··· DATA SHOWN

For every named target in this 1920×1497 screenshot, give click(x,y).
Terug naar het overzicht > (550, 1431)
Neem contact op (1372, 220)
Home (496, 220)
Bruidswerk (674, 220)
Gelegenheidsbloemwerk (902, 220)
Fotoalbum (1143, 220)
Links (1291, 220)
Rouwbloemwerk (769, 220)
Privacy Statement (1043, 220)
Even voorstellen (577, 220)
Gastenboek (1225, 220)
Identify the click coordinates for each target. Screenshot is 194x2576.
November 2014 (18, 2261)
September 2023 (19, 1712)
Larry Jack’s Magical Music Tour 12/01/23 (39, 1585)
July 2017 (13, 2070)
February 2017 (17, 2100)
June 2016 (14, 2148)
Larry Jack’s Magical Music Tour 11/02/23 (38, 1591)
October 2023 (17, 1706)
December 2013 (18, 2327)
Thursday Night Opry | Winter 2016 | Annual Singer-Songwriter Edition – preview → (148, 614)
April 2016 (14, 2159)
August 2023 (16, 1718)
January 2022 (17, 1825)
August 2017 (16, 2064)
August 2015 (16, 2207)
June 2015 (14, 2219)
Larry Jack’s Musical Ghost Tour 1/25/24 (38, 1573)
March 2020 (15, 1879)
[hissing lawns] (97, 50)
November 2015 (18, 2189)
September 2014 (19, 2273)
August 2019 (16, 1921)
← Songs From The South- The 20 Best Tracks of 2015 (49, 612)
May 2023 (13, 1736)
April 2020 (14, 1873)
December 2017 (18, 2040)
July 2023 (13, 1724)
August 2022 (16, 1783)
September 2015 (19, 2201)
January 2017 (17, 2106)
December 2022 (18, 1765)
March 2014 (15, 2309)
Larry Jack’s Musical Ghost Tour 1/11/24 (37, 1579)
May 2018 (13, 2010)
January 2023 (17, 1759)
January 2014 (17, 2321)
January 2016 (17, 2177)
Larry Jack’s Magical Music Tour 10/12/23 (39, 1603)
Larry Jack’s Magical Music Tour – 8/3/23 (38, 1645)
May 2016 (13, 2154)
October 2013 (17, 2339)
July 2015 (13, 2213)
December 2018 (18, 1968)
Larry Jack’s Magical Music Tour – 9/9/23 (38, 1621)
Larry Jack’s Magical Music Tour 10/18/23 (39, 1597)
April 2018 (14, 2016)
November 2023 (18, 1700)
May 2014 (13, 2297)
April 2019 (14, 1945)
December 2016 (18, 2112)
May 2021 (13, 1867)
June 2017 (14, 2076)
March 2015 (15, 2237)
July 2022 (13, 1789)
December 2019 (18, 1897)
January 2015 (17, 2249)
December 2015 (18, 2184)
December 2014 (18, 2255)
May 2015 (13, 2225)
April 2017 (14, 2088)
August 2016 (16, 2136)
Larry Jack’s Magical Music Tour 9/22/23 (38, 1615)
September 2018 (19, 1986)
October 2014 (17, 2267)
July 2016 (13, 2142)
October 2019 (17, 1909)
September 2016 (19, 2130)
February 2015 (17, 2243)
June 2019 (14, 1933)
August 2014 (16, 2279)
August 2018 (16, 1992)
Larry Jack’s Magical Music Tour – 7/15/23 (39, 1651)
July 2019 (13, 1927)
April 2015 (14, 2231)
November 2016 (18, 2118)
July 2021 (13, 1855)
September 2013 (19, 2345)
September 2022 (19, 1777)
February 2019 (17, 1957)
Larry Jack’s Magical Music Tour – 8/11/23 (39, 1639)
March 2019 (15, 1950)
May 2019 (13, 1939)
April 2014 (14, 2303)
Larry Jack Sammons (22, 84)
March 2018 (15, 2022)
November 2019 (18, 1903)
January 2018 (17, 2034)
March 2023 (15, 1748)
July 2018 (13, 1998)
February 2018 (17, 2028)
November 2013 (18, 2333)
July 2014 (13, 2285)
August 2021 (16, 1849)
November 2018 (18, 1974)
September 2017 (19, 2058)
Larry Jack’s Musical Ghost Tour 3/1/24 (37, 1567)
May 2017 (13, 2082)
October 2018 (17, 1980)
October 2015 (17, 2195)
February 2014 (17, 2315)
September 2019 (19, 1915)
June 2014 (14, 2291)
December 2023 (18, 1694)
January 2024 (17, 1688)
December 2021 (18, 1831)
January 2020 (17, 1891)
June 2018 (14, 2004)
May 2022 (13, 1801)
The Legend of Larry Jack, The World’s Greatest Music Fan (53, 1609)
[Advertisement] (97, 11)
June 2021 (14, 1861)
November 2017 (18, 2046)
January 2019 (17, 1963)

······

_INSTRUCTIONS TO FOLLOW_
A faithful transcription of all the material is what this exercise calls for.

_ANSWER SPACE_
For every named target in this 1920×1497 screenshot, give click(x,y).
Terug naar het overzicht > (550, 1431)
Neem contact op (1372, 220)
Home (496, 220)
Bruidswerk (674, 220)
Gelegenheidsbloemwerk (902, 220)
Fotoalbum (1143, 220)
Links (1291, 220)
Rouwbloemwerk (769, 220)
Privacy Statement (1043, 220)
Even voorstellen (577, 220)
Gastenboek (1225, 220)
Identify the click coordinates for each target. Screenshot is 194x2576.
November 2014 (18, 2261)
September 2023 (19, 1712)
Larry Jack’s Magical Music Tour 12/01/23 (39, 1585)
July 2017 (13, 2070)
February 2017 (17, 2100)
June 2016 (14, 2148)
Larry Jack’s Magical Music Tour 11/02/23 (38, 1591)
October 2023 (17, 1706)
December 2013 (18, 2327)
Thursday Night Opry | Winter 2016 | Annual Singer-Songwriter Edition – preview → (148, 614)
April 2016 (14, 2159)
August 2023 (16, 1718)
January 2022 (17, 1825)
August 2017 (16, 2064)
August 2015 (16, 2207)
June 2015 (14, 2219)
Larry Jack’s Musical Ghost Tour 1/25/24 (38, 1573)
March 2020 (15, 1879)
[hissing lawns] (97, 50)
November 2015 (18, 2189)
September 2014 (19, 2273)
August 2019 (16, 1921)
← Songs From The South- The 20 Best Tracks of 2015 (49, 612)
May 2023 (13, 1736)
April 2020 (14, 1873)
December 2017 (18, 2040)
July 2023 (13, 1724)
August 2022 (16, 1783)
September 2015 (19, 2201)
January 2017 (17, 2106)
December 2022 (18, 1765)
March 2014 (15, 2309)
Larry Jack’s Musical Ghost Tour 1/11/24 (37, 1579)
May 2018 (13, 2010)
January 2023 (17, 1759)
January 2014 (17, 2321)
January 2016 (17, 2177)
Larry Jack’s Magical Music Tour 10/12/23 (39, 1603)
Larry Jack’s Magical Music Tour – 8/3/23 (38, 1645)
May 2016 (13, 2154)
October 2013 (17, 2339)
July 2015 (13, 2213)
December 2018 (18, 1968)
Larry Jack’s Magical Music Tour – 9/9/23 (38, 1621)
Larry Jack’s Magical Music Tour 10/18/23 (39, 1597)
April 2018 (14, 2016)
November 2023 (18, 1700)
May 2014 (13, 2297)
April 2019 (14, 1945)
December 2016 (18, 2112)
May 2021 (13, 1867)
June 2017 (14, 2076)
March 2015 (15, 2237)
July 2022 (13, 1789)
December 2019 (18, 1897)
January 2015 (17, 2249)
December 2015 (18, 2184)
December 2014 (18, 2255)
May 2015 (13, 2225)
April 2017 (14, 2088)
August 2016 (16, 2136)
Larry Jack’s Magical Music Tour 9/22/23 (38, 1615)
September 2018 (19, 1986)
October 2014 (17, 2267)
July 2016 (13, 2142)
October 2019 (17, 1909)
September 2016 (19, 2130)
February 2015 (17, 2243)
June 2019 (14, 1933)
August 2014 (16, 2279)
August 2018 (16, 1992)
Larry Jack’s Magical Music Tour – 7/15/23 (39, 1651)
July 2019 (13, 1927)
April 2015 (14, 2231)
November 2016 (18, 2118)
July 2021 (13, 1855)
September 2013 (19, 2345)
September 2022 (19, 1777)
February 2019 (17, 1957)
Larry Jack’s Magical Music Tour – 8/11/23 (39, 1639)
March 2019 (15, 1950)
May 2019 (13, 1939)
April 2014 (14, 2303)
Larry Jack Sammons (22, 84)
March 2018 (15, 2022)
November 2019 (18, 1903)
January 2018 (17, 2034)
March 2023 (15, 1748)
July 2018 (13, 1998)
February 2018 (17, 2028)
November 2013 (18, 2333)
July 2014 (13, 2285)
August 2021 (16, 1849)
November 2018 (18, 1974)
September 2017 (19, 2058)
Larry Jack’s Musical Ghost Tour 3/1/24 (37, 1567)
May 2017 (13, 2082)
October 2018 (17, 1980)
October 2015 (17, 2195)
February 2014 (17, 2315)
September 2019 (19, 1915)
June 2014 (14, 2291)
December 2023 (18, 1694)
January 2024 (17, 1688)
December 2021 (18, 1831)
January 2020 (17, 1891)
June 2018 (14, 2004)
May 2022 (13, 1801)
The Legend of Larry Jack, The World’s Greatest Music Fan (53, 1609)
[Advertisement] (97, 11)
June 2021 (14, 1861)
November 2017 (18, 2046)
January 2019 (17, 1963)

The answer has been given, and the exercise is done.